§ **EXERCISE PROMPT**:
Where the line containing "The width and height of the screenshot is (761, 488)." appears below, start there and repeat each line exactly to the end. Leave the pictures out.

(Dataset entries)
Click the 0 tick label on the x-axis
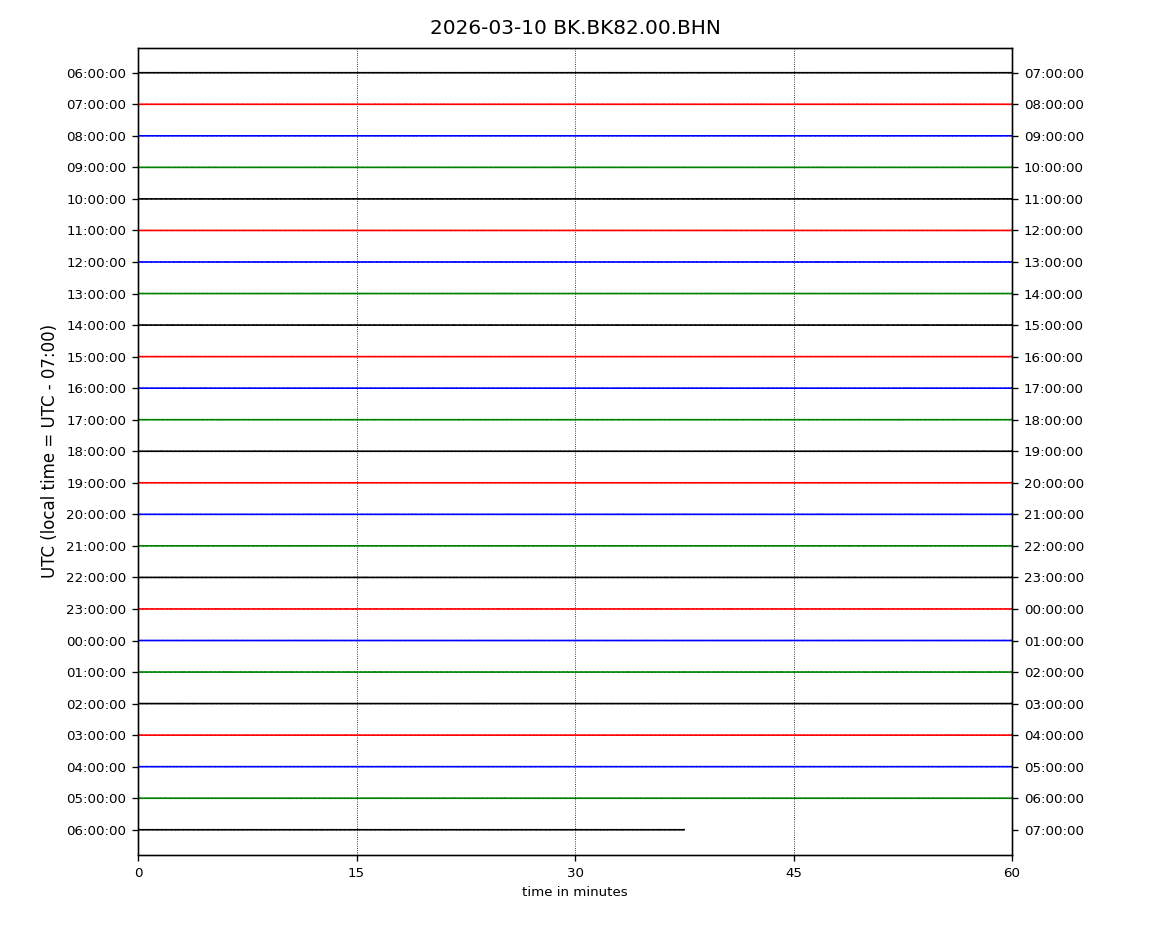The height and width of the screenshot is (950, 1150). coord(138,873)
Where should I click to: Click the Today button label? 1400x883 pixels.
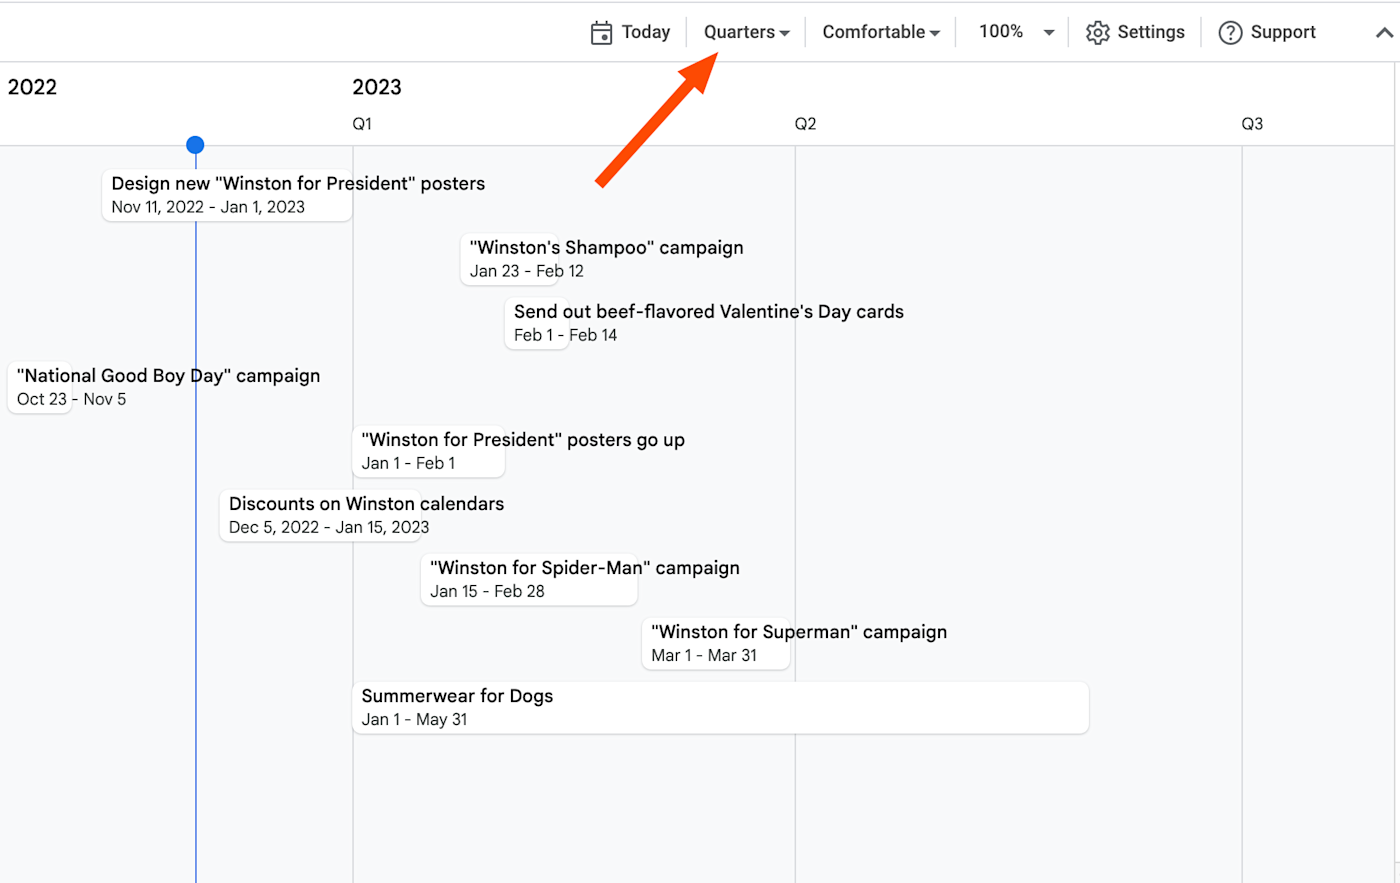point(646,32)
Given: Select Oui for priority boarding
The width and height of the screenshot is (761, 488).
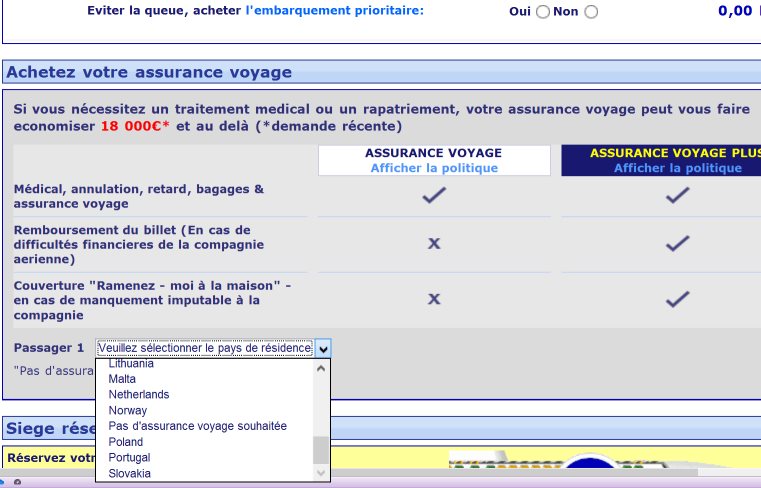Looking at the screenshot, I should 543,12.
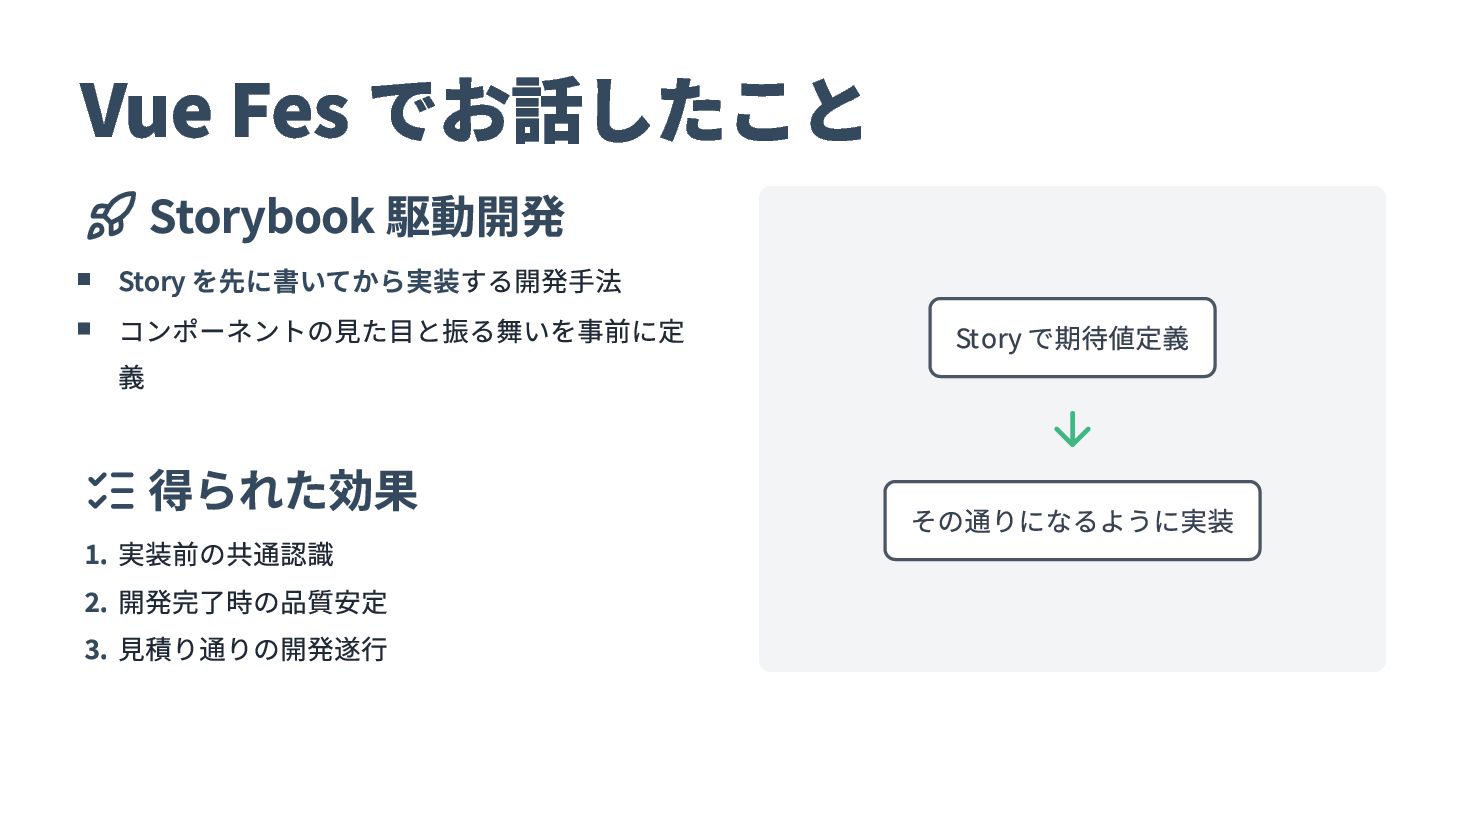The width and height of the screenshot is (1470, 828).
Task: Click the checklist icon beside 得られた効果
Action: [110, 490]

§ **ANSWER AREA**:
The width and height of the screenshot is (761, 488).
Looking at the screenshot, I should 543,12.
The width and height of the screenshot is (1470, 828).
Task: Click the checklist icon beside 得られた効果
Action: [110, 490]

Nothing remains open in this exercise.